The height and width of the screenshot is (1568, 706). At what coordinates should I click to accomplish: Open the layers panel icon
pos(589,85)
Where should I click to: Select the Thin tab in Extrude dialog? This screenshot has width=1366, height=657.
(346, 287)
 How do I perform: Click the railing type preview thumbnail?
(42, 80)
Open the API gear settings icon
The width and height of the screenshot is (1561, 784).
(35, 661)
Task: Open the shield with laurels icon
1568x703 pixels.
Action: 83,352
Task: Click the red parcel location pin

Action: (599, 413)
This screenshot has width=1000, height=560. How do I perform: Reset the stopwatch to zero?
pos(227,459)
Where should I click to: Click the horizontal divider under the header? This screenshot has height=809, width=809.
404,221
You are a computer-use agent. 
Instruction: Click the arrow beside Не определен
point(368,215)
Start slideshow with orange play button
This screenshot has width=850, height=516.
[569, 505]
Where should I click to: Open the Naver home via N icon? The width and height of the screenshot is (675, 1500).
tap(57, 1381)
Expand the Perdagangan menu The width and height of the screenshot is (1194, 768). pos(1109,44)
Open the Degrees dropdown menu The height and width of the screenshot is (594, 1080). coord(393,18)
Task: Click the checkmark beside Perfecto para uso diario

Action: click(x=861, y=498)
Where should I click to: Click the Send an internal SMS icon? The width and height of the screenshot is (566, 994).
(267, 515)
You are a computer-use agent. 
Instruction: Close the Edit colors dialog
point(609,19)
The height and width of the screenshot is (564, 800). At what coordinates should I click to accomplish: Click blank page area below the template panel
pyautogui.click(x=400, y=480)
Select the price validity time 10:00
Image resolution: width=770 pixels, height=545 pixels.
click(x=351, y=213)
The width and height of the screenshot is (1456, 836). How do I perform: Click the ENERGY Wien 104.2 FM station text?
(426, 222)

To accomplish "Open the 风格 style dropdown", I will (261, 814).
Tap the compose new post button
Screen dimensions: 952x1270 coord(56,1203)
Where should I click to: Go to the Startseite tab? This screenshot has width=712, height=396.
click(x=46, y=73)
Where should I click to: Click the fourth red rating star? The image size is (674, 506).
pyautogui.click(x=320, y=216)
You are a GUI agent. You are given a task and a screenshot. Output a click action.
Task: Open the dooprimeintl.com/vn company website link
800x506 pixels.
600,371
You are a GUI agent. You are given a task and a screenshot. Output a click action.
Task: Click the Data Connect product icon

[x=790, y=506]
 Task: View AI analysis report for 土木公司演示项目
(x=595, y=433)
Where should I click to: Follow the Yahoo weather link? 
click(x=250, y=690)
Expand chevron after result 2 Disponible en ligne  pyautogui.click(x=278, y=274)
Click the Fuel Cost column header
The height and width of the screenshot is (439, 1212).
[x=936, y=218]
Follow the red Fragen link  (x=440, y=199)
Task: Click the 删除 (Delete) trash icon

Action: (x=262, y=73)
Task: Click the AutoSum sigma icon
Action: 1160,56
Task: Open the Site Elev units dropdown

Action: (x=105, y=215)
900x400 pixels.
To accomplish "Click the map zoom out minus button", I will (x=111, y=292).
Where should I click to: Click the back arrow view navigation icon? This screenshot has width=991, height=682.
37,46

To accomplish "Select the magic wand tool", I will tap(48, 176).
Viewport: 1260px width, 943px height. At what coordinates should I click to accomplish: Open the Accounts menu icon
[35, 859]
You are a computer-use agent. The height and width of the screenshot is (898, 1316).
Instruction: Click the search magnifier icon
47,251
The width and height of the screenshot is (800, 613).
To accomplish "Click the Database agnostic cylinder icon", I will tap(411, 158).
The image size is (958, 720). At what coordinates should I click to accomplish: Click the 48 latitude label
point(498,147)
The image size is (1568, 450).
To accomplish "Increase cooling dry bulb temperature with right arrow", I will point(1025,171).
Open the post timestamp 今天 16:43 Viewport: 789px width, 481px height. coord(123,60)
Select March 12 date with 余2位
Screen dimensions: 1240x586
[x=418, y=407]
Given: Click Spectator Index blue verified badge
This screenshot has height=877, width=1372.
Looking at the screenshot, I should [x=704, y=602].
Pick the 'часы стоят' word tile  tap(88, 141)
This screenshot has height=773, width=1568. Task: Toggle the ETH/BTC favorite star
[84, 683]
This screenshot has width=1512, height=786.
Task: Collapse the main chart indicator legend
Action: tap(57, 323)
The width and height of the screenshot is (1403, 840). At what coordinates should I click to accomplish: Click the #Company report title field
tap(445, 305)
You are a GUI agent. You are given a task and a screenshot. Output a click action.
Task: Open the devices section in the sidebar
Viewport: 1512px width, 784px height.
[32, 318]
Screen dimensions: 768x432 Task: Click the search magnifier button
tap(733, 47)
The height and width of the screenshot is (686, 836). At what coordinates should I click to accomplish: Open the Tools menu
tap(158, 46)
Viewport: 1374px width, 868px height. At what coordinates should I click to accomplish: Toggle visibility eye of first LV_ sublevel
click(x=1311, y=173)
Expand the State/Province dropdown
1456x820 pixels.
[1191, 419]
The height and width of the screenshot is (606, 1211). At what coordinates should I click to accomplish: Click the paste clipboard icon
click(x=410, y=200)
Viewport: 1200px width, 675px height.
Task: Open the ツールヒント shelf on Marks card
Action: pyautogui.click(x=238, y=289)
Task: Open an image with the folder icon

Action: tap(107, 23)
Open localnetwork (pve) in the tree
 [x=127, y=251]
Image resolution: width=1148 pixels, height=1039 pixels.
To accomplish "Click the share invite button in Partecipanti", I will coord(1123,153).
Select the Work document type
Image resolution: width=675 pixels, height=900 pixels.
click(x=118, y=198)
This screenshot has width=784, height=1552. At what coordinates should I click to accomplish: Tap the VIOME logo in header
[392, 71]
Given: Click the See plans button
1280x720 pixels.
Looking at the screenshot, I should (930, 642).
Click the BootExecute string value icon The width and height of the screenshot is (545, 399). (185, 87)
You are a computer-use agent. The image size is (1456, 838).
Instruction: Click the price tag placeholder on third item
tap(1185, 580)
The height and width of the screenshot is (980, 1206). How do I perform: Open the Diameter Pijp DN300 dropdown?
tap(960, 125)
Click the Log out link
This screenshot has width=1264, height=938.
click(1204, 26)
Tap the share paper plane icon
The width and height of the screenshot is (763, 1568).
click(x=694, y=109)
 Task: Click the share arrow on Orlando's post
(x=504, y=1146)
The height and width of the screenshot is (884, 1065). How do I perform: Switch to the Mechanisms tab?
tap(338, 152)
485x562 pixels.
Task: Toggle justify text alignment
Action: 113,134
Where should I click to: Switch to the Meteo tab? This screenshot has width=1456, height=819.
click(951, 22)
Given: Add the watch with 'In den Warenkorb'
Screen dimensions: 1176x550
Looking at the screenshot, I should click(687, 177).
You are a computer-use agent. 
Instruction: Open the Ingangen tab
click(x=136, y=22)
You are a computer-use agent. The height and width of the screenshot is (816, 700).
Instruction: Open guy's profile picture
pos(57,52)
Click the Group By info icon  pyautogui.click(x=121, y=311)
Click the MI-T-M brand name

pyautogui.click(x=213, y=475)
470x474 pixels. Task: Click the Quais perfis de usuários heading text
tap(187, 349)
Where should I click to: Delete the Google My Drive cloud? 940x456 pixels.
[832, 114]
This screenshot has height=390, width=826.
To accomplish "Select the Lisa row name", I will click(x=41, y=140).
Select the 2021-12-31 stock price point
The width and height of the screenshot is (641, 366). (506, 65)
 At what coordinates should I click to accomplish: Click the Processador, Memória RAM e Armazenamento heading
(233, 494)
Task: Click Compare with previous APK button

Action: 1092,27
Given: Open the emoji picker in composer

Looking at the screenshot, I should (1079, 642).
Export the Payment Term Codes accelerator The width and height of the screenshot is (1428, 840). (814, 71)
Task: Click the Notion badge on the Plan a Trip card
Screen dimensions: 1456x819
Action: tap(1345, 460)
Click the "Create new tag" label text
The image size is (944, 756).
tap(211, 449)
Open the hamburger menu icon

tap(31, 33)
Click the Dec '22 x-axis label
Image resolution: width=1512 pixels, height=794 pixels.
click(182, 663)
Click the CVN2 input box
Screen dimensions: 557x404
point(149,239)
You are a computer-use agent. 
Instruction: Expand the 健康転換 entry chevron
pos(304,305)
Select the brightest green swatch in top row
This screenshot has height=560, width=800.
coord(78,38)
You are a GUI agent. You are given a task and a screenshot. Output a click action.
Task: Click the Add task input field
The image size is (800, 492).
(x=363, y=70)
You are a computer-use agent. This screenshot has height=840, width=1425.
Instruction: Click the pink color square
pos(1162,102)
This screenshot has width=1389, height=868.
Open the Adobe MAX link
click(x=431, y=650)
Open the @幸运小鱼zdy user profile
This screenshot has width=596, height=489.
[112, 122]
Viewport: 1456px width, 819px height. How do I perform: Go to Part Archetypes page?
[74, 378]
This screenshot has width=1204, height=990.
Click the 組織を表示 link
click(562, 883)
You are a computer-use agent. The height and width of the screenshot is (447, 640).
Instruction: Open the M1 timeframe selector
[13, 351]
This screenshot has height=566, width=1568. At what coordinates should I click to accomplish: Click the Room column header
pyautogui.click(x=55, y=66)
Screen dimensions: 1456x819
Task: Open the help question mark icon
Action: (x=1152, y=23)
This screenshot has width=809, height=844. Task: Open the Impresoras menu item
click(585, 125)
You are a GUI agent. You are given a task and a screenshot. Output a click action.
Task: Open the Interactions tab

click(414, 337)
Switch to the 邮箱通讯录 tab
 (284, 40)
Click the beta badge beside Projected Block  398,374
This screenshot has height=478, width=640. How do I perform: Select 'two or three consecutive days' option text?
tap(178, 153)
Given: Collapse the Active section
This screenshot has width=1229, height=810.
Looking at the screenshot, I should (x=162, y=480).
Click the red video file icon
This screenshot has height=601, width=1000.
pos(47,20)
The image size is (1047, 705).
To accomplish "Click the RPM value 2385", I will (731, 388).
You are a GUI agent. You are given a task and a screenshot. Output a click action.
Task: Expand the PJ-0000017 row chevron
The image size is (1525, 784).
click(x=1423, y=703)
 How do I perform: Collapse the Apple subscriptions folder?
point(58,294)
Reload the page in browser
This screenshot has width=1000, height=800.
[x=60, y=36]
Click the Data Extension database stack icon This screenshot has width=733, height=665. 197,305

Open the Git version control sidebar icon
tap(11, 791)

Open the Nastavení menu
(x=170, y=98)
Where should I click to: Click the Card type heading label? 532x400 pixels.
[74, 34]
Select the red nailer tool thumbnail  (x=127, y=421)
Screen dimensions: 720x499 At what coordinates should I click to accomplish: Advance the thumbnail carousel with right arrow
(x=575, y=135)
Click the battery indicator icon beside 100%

________________________

◆ **WHAT IS ASKED**
Which lines in the items above contain the string "arrow", matching case? Gather every such line and copy each one in full.

◆ **ANSWER TO THIS TASK**
Instruction: Click the arrow beside Не определен
Where should I click to: Click the back arrow view navigation icon? This screenshot has width=991, height=682.
To accomplish "Increase cooling dry bulb temperature with right arrow", I will point(1025,171).
 Task: Click the share arrow on Orlando's post
Screen dimensions: 720x499 At what coordinates should I click to accomplish: Advance the thumbnail carousel with right arrow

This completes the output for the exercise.